Q: Had the Qataris reached an agreement with the Iranians over this natural gas field?
MARTHINSEN: They had not been negotiating with the Iranians. I frankly don't know whether they have reached an agreement or not.
Q: I think they have. I've been interviewing Pat Theros, who was later ambassador in rather recent years to Qatar.
MARTHINSEN: They must have reached it on a businesslike basis.
Q: They did. It's not a contentious issue.
How were relations with the Saudis?
MARTHINSEN: At least on the surface relations were quite good. There was a sense of solidarity on issues that affected the Peninsula. I think that the Qataris were conscious of the fact that they were the second Wahhabi power in the world. The first one was that gorilla, Saudi Arabia, right next door. So, love-hate would be a bit strong. Love-distrust, love-fear possibly...
Q: Were there any disputes while you were there?
MARTHINSEN: No. There were disputes, as there had been for some time, between Qatar and Bahrain over Hawar Island off the northwestern coast of Qatar. The ruling family of Bahrain had originally in power in Qatar. At some juncture they decided that they would take the water-rich island of Bahrain and they'd leave behind the Al Thanis as their viceroys. The Bahrainis enjoyed the water and the Al Thanis succeeded to the oil of Qatar.

- - -

- [TASK DIRECTIONS]:
Extend the interview transcript about Qatar's relations with its neighbors, starting after its last line.

- [AVAILABLE DATA]:
- - -

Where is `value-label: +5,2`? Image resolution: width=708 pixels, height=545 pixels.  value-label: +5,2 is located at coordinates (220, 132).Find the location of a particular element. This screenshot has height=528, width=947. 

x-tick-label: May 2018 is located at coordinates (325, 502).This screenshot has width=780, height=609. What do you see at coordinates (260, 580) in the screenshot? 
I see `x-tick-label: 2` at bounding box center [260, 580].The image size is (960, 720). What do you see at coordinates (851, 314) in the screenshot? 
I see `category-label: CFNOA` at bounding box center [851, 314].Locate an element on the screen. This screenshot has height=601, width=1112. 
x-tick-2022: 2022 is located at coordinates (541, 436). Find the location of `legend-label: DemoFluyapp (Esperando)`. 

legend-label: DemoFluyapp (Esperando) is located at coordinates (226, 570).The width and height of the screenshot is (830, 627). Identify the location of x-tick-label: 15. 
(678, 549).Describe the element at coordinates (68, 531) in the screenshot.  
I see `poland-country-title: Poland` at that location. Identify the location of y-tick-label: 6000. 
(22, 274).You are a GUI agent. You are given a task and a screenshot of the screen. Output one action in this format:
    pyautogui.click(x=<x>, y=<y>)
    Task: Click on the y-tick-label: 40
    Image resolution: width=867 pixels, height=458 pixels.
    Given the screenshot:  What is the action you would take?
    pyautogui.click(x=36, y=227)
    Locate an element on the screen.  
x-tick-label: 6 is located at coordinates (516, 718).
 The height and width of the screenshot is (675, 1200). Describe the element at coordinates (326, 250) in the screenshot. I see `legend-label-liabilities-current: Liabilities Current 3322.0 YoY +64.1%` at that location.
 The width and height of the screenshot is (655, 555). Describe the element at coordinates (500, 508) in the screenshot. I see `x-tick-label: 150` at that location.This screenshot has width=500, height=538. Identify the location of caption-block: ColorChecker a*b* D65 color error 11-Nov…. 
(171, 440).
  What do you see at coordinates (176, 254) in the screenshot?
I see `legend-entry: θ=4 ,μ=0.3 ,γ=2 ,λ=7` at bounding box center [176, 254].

- - -

- [RESULT]:
Q: How about with the United Arab Emirates [UAE] Sharjah, Fujairah, Dubai?
MARTHINSEN: There too the issue of the 800 pound gorilla comes in; Saudi influence was paramount. There had always been border disputes in the Peninsula, whether it's the Buraimi Oasis or Asia or between the Yemens, etc. A dispute over the border between and among Qatar, Saudi Arabia, and the UAE sputtered along and was somehow resolved.
Q: Was Das island a problem at that time?
MARTHINSEN: No, not a serious one.
Q: Who was exploring for oil?
MARTHINSEN: Qatar Petroleum had contracts with western firms such as BP.
Q: At the time you were there, it was the Qatar Oil Company?
MARTHINSEN: Yes, Qatar Petroleum was the major player.
Q: They had been running the oil business... I was a vice consul in Dhahran in '58 to '60. Qatar and the UAE and Bahrain were part of our consular...
MARTHINSEN: So you made it to Doha, too.
Q: Oh, yes. Then the big deal was, they had a clock tower. The clock tower was the major item in Doha.
MARTHINSEN: Yes, and still was in the time. It featured on all their postcards. But now Doha boats soaring hotels and business complexes and shopping malls.
Q: Were there any major American initiatives or interests in Qatar at that time?
MARTHINSEN: No, not really. We kind of focused more on cultural cooperation with the Qataris. A significant number of the Qatar's young men and even young women were being sent the U.S. universities.
Q: Had the Iran-Iraq War started?
MARTHINSEN: Yes.
Q: What was the feeling there?
MARTHINSEN: “A fellow Arab against a non-Arab, a Muslim against a non-Muslim.”
Q: In this case you're saying that...
MARTHINSEN: Two Muslim powers were at war. Iraq is Arab, so Qatar's sympathies were with Iraq.
Q: Was there a feeling of threat from Iran at the time?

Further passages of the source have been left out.